(Dataset entries)
· · ·

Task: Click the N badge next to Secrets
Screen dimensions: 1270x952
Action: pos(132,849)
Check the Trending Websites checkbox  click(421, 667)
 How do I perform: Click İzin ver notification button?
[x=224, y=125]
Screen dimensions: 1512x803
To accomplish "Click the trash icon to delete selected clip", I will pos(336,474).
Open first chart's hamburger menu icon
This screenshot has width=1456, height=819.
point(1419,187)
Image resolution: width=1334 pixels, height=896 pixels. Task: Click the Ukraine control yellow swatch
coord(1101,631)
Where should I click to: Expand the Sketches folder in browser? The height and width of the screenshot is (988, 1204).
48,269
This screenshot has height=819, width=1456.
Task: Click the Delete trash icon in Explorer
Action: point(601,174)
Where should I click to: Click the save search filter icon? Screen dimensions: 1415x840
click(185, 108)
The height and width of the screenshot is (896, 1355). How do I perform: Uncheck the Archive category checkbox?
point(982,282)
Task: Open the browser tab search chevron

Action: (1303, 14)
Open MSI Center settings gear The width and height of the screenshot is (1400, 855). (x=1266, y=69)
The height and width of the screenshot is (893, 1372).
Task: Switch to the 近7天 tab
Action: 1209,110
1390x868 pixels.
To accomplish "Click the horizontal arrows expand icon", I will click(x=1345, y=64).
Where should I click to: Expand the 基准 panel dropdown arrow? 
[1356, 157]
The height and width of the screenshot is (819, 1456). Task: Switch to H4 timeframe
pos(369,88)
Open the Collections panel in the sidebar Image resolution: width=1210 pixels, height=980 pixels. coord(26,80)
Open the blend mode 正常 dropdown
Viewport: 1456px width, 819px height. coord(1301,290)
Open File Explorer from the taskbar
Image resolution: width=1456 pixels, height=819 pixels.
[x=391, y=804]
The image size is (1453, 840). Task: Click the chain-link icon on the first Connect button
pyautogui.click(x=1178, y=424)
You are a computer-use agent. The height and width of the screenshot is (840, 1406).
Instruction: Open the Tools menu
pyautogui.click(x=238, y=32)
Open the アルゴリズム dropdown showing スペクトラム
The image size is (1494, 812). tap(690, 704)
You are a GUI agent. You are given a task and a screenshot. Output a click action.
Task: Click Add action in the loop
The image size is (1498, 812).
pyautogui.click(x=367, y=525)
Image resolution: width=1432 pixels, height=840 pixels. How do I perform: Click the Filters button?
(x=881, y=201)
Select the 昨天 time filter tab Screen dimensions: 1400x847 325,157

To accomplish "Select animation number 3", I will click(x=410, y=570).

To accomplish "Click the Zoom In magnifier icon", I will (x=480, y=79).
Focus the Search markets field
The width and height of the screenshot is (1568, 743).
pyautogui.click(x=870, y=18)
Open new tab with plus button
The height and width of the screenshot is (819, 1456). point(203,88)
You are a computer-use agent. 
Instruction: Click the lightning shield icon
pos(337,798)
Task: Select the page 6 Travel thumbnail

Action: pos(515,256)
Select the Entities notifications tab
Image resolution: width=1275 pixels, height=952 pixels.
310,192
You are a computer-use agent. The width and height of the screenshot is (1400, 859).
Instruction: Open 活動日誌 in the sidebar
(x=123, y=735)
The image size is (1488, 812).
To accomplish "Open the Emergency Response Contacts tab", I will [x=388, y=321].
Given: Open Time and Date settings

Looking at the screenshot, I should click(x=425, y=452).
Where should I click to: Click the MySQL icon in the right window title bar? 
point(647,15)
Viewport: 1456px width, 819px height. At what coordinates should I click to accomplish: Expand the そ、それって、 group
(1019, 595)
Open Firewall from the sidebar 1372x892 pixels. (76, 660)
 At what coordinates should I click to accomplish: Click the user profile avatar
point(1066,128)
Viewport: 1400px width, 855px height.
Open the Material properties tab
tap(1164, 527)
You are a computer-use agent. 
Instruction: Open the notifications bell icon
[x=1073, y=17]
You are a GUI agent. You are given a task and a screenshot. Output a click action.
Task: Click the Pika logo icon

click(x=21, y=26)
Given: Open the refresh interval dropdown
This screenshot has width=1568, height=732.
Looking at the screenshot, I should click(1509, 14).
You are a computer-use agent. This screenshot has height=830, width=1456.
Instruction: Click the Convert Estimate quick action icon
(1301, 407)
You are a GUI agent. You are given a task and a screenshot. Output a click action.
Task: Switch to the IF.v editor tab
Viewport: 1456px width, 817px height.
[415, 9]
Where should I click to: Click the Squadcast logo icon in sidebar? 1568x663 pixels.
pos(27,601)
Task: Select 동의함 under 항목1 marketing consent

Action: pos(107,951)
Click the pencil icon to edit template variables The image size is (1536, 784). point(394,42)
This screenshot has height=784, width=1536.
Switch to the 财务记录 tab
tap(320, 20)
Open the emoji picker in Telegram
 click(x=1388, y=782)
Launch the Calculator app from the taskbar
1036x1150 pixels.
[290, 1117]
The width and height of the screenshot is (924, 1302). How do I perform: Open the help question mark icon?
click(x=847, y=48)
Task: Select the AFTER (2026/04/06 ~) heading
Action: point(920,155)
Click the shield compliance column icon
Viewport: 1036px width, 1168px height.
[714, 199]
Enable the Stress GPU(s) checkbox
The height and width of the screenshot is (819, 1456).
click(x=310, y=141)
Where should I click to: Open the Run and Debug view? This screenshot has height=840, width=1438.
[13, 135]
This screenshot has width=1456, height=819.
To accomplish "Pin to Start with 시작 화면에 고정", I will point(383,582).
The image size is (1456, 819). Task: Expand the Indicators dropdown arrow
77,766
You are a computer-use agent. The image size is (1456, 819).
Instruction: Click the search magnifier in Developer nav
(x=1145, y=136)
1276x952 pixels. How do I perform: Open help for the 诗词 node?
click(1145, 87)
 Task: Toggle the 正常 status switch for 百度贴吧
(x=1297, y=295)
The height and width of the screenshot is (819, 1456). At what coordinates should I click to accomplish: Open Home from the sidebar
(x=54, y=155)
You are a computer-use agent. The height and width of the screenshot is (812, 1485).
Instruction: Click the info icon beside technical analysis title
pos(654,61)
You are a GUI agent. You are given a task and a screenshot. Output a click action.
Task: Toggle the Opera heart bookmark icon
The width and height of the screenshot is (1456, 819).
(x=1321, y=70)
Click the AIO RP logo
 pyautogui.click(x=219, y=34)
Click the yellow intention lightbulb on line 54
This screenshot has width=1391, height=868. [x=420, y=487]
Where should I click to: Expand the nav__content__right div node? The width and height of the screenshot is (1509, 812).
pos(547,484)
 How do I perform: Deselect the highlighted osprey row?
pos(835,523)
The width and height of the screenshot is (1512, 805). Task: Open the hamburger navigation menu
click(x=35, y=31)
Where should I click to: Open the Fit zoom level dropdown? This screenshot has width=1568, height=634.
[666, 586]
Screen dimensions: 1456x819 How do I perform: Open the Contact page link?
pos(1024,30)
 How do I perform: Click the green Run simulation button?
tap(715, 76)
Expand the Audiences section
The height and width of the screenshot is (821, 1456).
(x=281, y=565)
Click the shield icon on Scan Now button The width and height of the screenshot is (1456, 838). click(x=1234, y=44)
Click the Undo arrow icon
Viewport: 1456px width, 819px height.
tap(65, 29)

· · ·

- **Exercise directions**: Each line of the data that contains "computer" belongs in the answer.

- **Answer space**:
You are a computer-use agent. The height and width of the screenshot is (840, 1406).
You are a computer-use agent. 
You are a computer-use agent. The width and height of the screenshot is (1400, 859).
You are a computer-use agent. 
You are a computer-use agent. This screenshot has height=830, width=1456.
You are a computer-use agent. The image size is (1456, 819).
You are a computer-use agent. The height and width of the screenshot is (812, 1485).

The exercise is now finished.